** TASK BRIEF **
Output the first line of the listing and each line after it, up to and including the line that contains "You are a computer-use agent. The", exactly as written, minus the pictures.

** DATA FOR PROCESSING **
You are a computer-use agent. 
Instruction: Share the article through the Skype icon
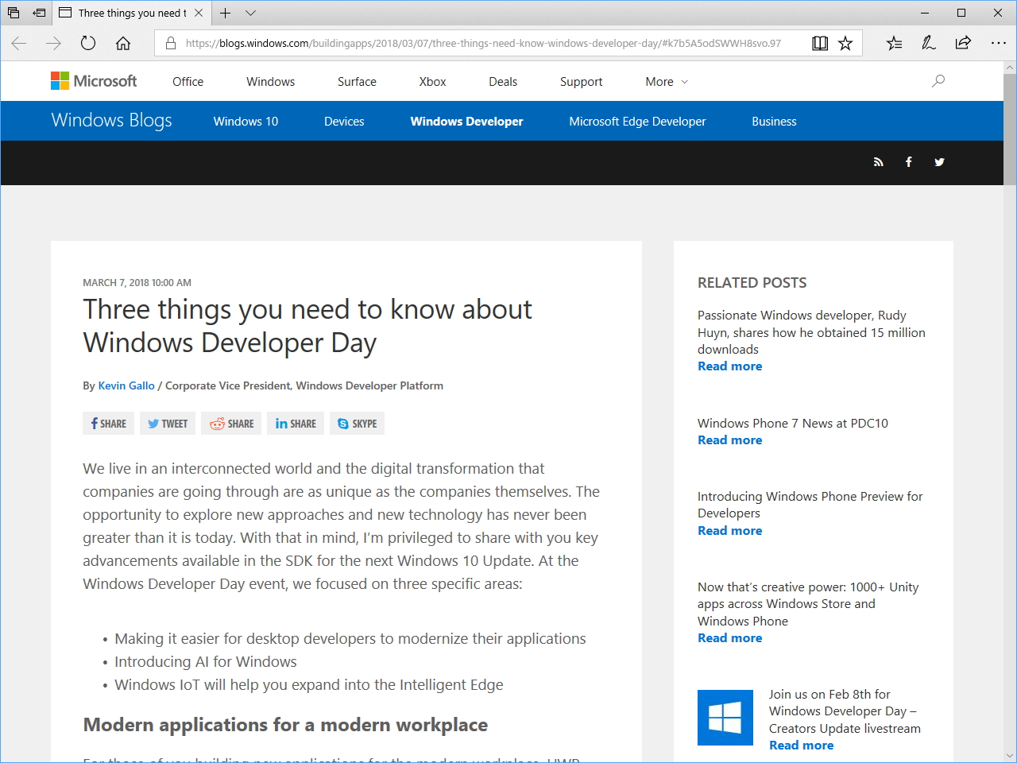(357, 423)
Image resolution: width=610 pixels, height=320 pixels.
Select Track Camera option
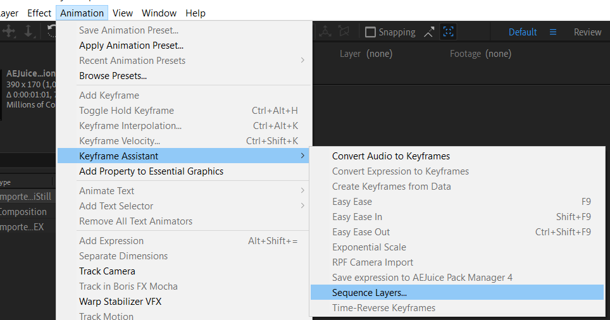(x=107, y=271)
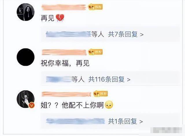Open the hooded-figure avatar with the V badge
The image size is (185, 136).
26,99
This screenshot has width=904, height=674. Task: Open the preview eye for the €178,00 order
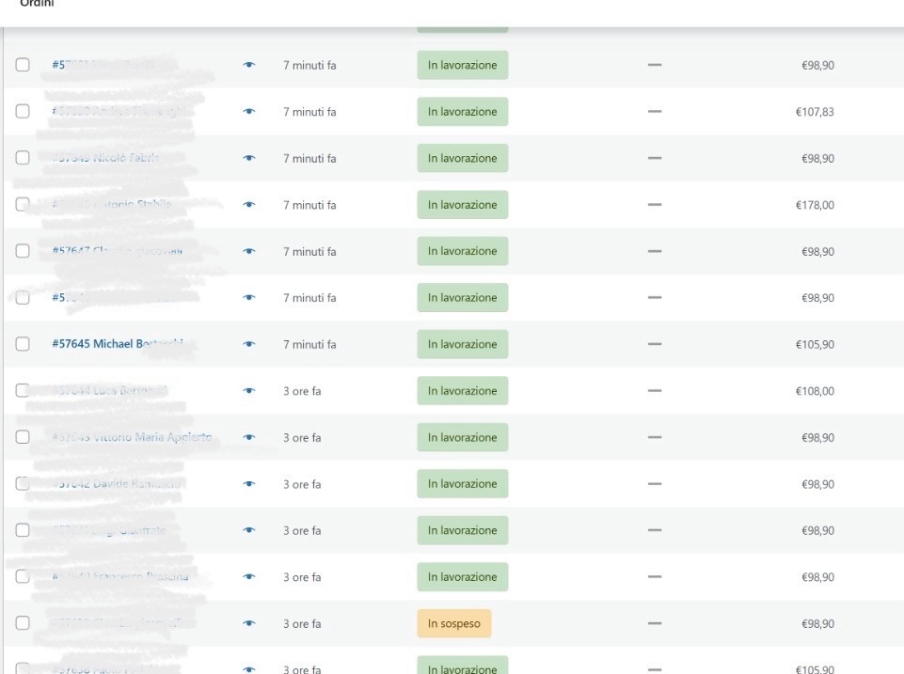[249, 205]
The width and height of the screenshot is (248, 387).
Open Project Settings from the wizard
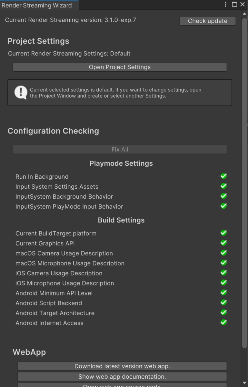click(x=120, y=67)
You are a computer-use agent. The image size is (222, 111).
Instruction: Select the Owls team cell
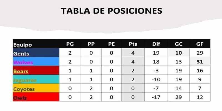36,97
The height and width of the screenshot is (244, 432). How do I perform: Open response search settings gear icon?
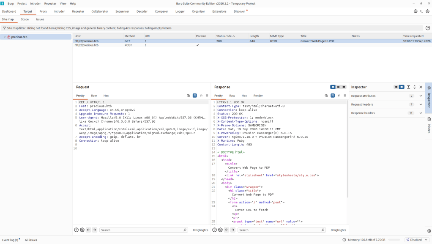click(220, 230)
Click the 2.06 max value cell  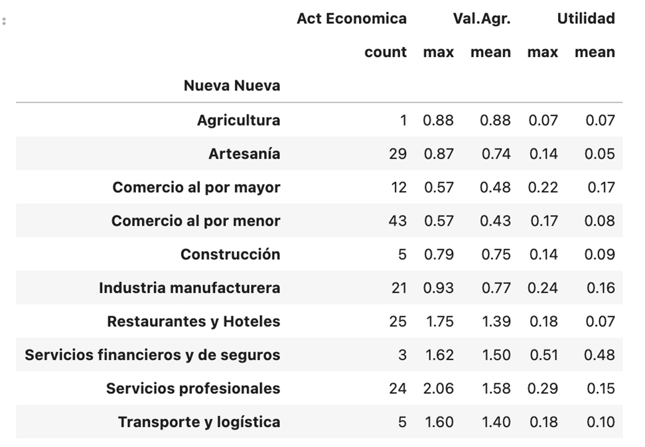439,389
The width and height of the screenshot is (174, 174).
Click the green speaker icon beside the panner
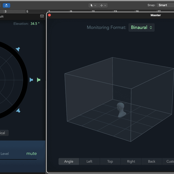point(39,80)

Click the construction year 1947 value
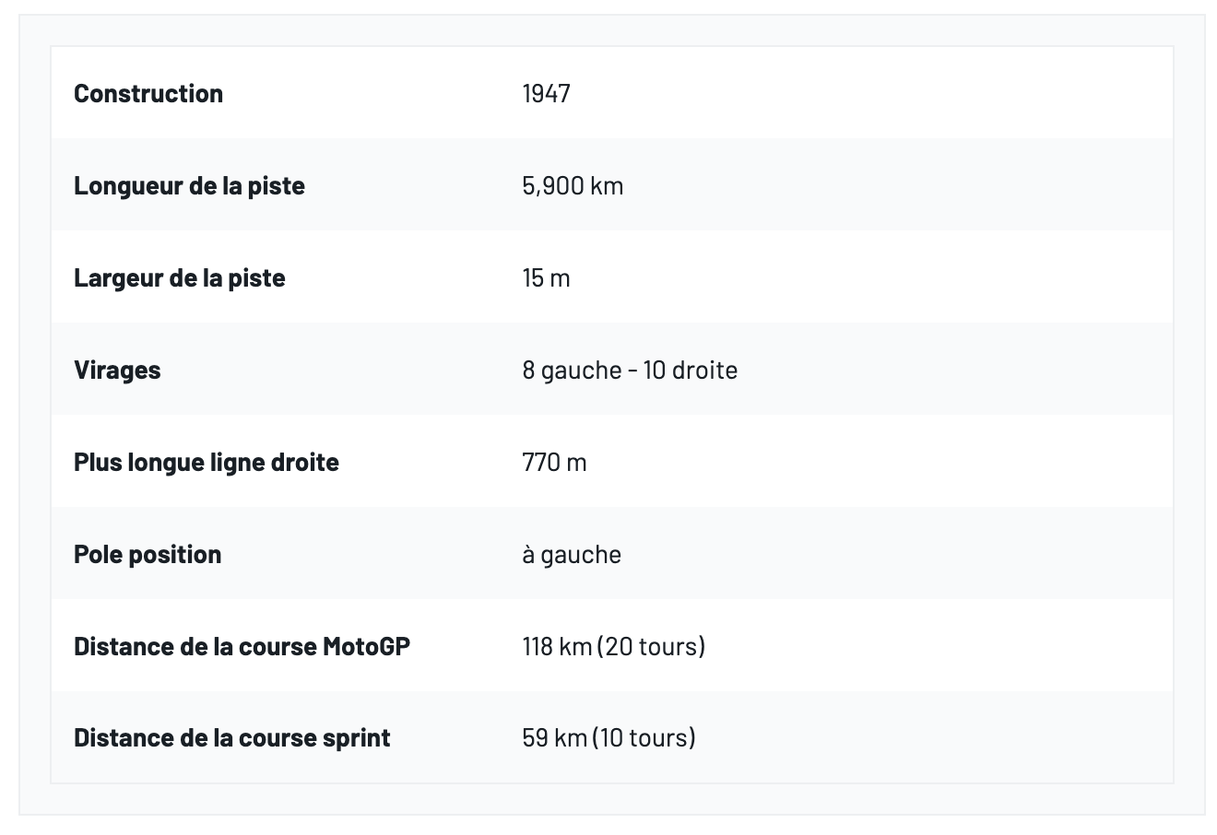546,94
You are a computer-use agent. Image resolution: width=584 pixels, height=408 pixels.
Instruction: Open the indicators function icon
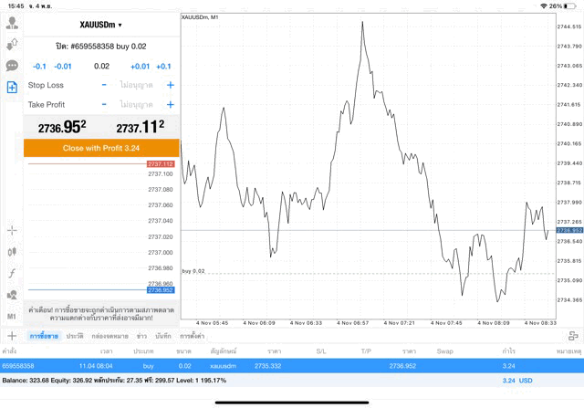(x=12, y=273)
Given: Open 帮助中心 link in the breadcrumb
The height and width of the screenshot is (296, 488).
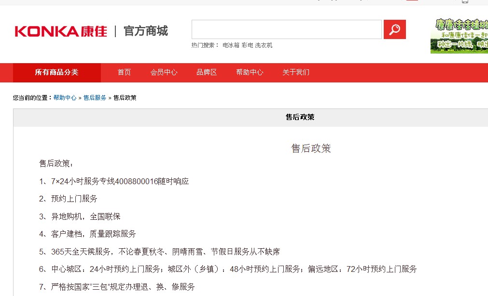Looking at the screenshot, I should (66, 96).
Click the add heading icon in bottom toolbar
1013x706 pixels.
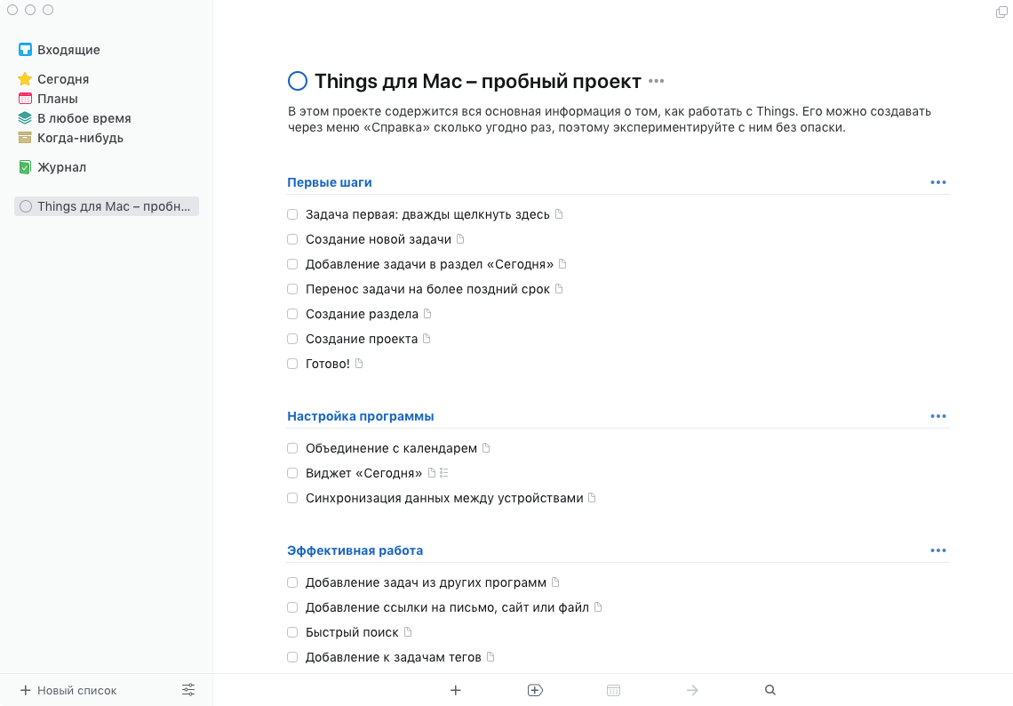pyautogui.click(x=535, y=690)
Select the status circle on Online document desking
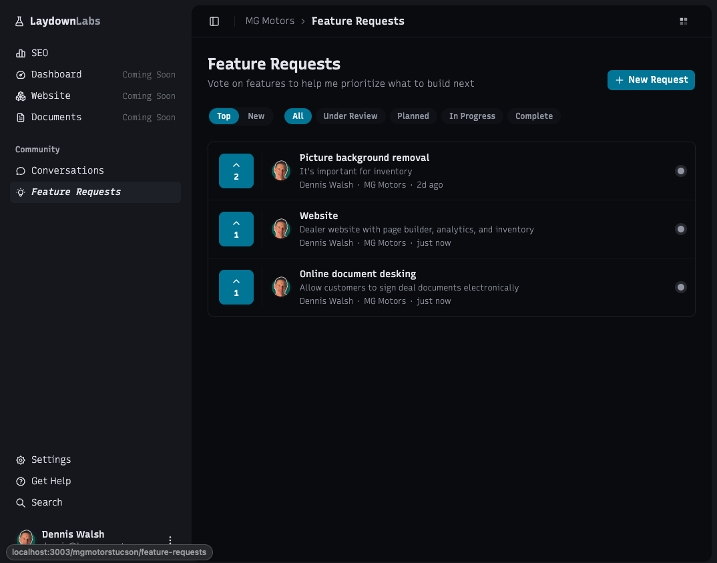The height and width of the screenshot is (563, 717). (681, 287)
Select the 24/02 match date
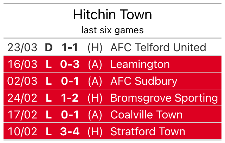Screen dimensions: 225x143 [x=22, y=98]
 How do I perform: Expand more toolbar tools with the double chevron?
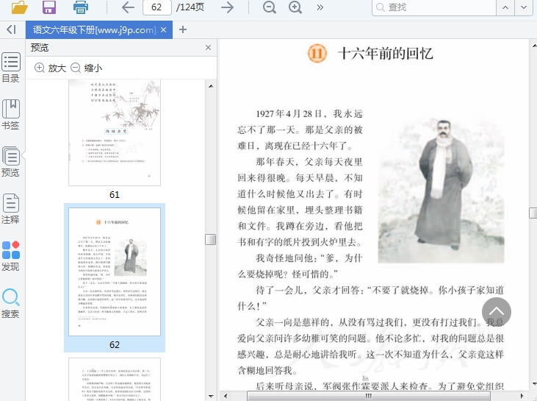point(320,7)
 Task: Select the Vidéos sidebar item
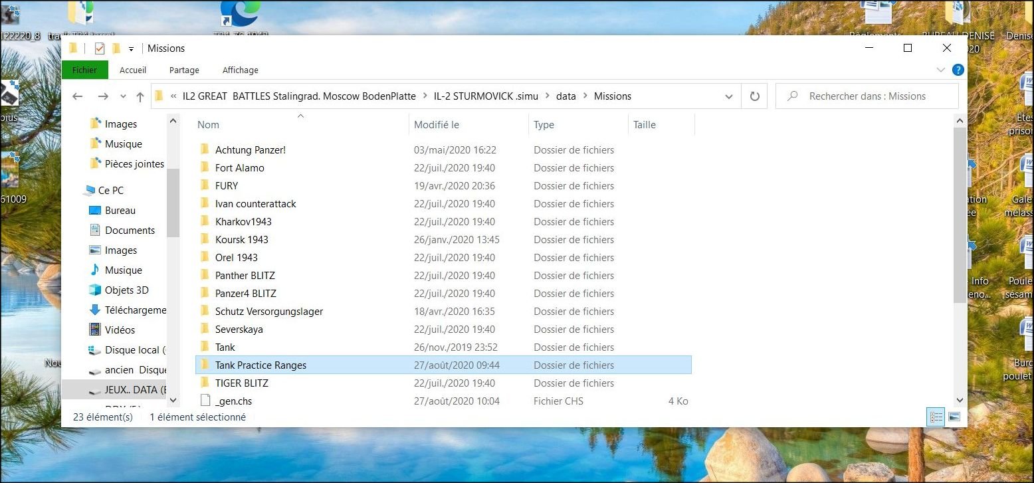coord(120,330)
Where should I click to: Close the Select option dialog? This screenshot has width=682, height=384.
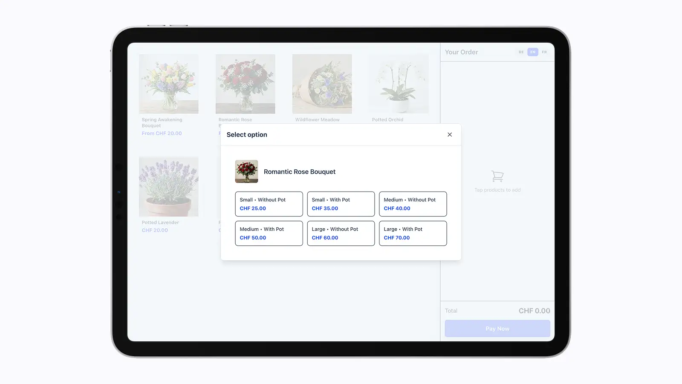pos(450,134)

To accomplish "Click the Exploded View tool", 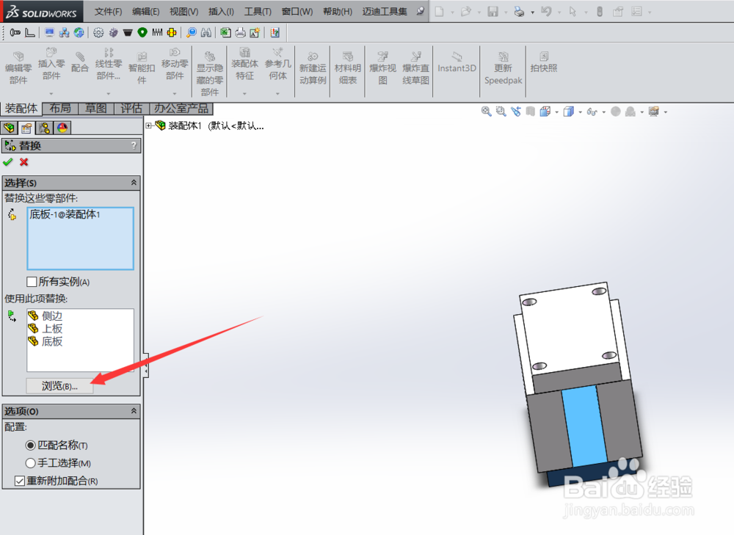I will pos(382,68).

** SOLVED PROBLEM **
You are a computer-use agent. 
Instruction: Share the article through the Skype icon
(357, 423)
Image resolution: width=610 pixels, height=320 pixels.
Select Track Camera option
(x=107, y=271)
Open the hooded-figure avatar with the V badge
The image size is (185, 136).
26,99
This screenshot has width=904, height=674. Task: Open the preview eye for the €178,00 order
[249, 205]
The width and height of the screenshot is (248, 387).
Open Project Settings from the wizard
click(x=120, y=67)
You are a computer-use agent. The image size is (222, 111).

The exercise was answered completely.